The paper's findings in the analysis section are interesting and motivate a novel way to of using SVD and Jacobian analysis to enable more efficient training of mixture-of-expert models.
The proposed method is empirically shown to outperform a baseline and the standard "Switch Transformers" mixture-of-experts approach. It is helpful that results are presented by controlling either the accuracy scores or the computation resources.

缺点

There are important details that lack clarity in the paper's descriptions, making it hard to understand the findings and methodology.
1. In the analysis section, the figures lack important details. What is the connection between Figure 2 and Figure 1? Figure 1 shows 5 clusters while figure 2 shows 3. Did the authors verify that the 3 clusters correspond to semantically meaningful topics? What is the data size used to compute these plots and why is the number of bullet points so small?
2. The experimental setup also lacks details. It is not clear in the main paper which datasets have been used for training, what is their size in tokens and how these datasets were mixed. (While the appendix mentions relevant information there are still details missing and I would be expecting more details in the main paper.) Additionally, I was not able to find details about the baseline setup.
3. Also, there are insufficient details in the methodology section, including the exact setup behind the "LoRA-like" experts and the exact criteria behind line 4 of Algorithm 1 ("if cluster structure is detected in a low-dimensional space then"). Moreover, it is hard for the reader to understand how the clusters are initialized at the beginning of the training process, since the algorithm relies on the model's training dynamics.
It is unclear how effectively the method can generalize across various settings in practice.
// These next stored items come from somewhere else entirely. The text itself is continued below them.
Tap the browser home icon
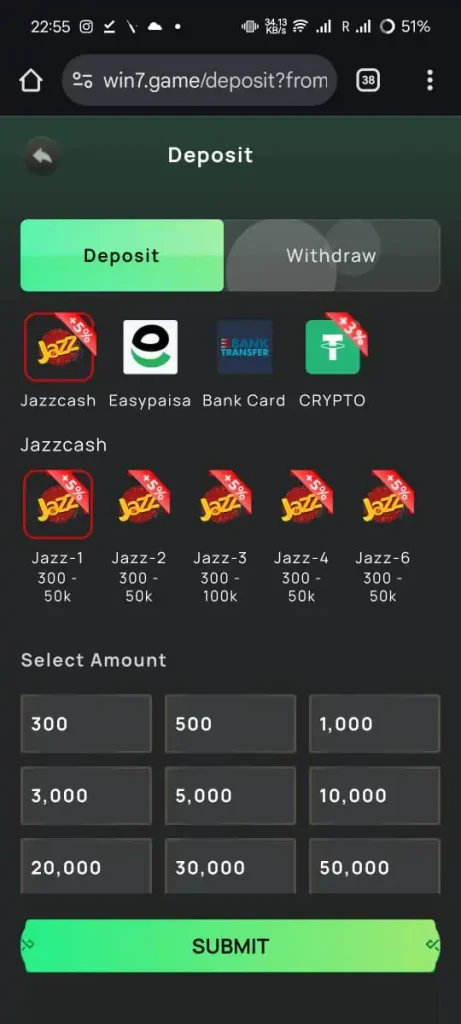Screen dimensions: 461x1024 coord(31,81)
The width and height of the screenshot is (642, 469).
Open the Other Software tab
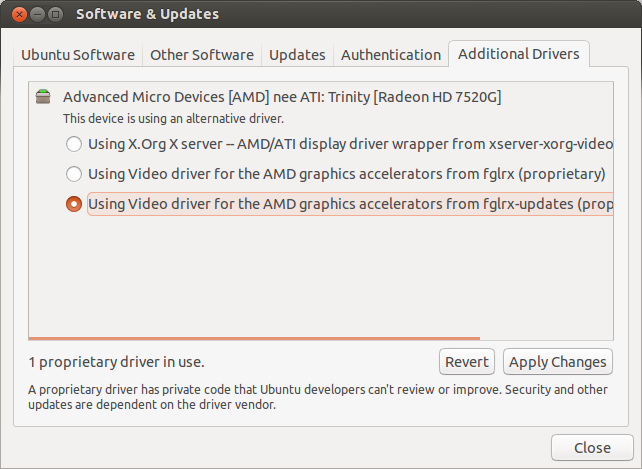click(x=202, y=55)
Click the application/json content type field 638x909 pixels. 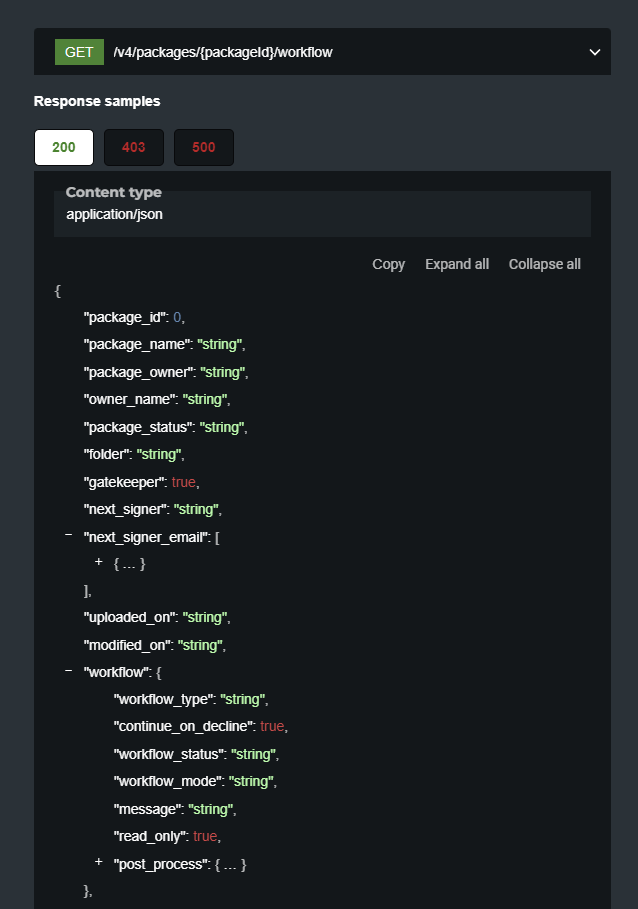click(x=114, y=214)
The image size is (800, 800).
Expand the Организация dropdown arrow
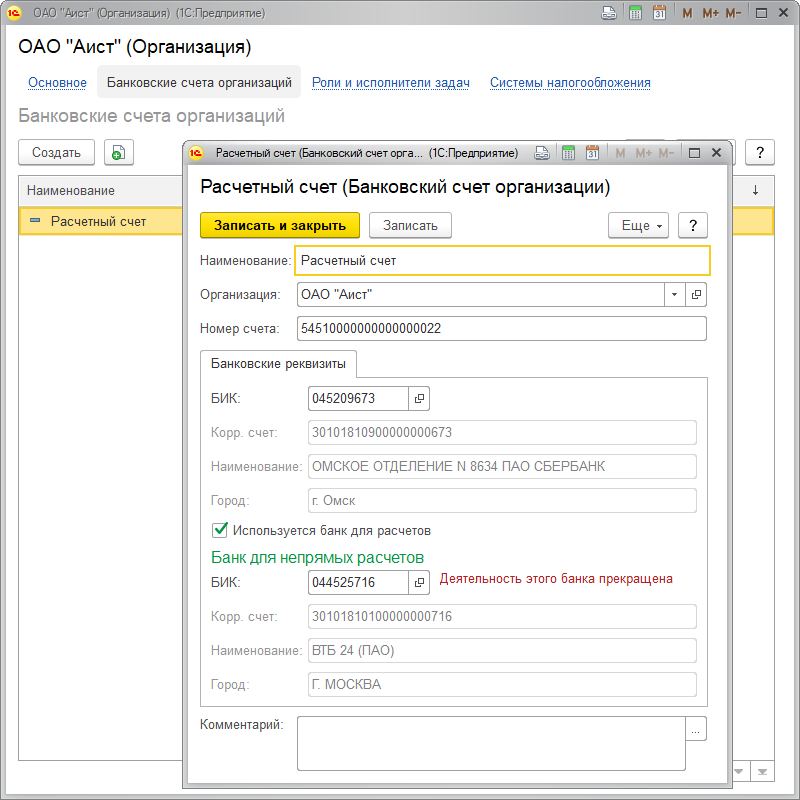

The proposed method depends on thresholds ( $\alpha$ , $\beta$ in Algorithm 1), which might be hard to determine for new models or domains while at the same time there is no quantitative evidence of the method's stability with respect to these thresholds. The analysis is guided by the findings based on the GPT architecture, however it is not clear whether it applies across architectures. For example, the findings do not seem to be as prevalent in the analysis of BERT models in Figure 4(b). Similarly, given the lack of clarity behind the training datasets and its composition, it is unclear whether the findings will apply to realistic LLM training scenarios with large variety of data, including web documents.
The paper has limited baselines and misses relevant work. The paper compares to just a single baseline and Switch Transformers while there already exists previous work stemming from the Branch-Train-Merge (Li et al., 2022) literature, including Branch-Train-Mix (Sukhbaatar et al., 2024) and C-BTM (Gururangal et al., 2023). It is unclear, how MO-CTE compares to such work, especially C-BTM which uses a cluster-based approach for routing in mixture-of-experts.

References:

Li et al., 2022: Branch-Train-Merge: Embarrassingly Parallel Training of Expert Language Models
Gururangan et al., 2023: Scaling Expert Language Models with Unsupervised Domain Discovery
Sukhbaatar et al., 2024: Branch-Train-MiX: Mixing Expert LLMs into a Mixture-of-Experts LLM

问题

In which model does Figure 4c correspond to?
How would their observation change if we look at more fine-grained level into transformer architecture (e.g., analyze separately the self-attention and MLP layers)
Did the authors repeat their analysis on the layers of the trained MoE model?
How many clusters does DBSCAN return in practice?

撤稿通知

2024-11-25

I have read and agree with the venue's withdrawal policy on behalf of myself and my co-authors.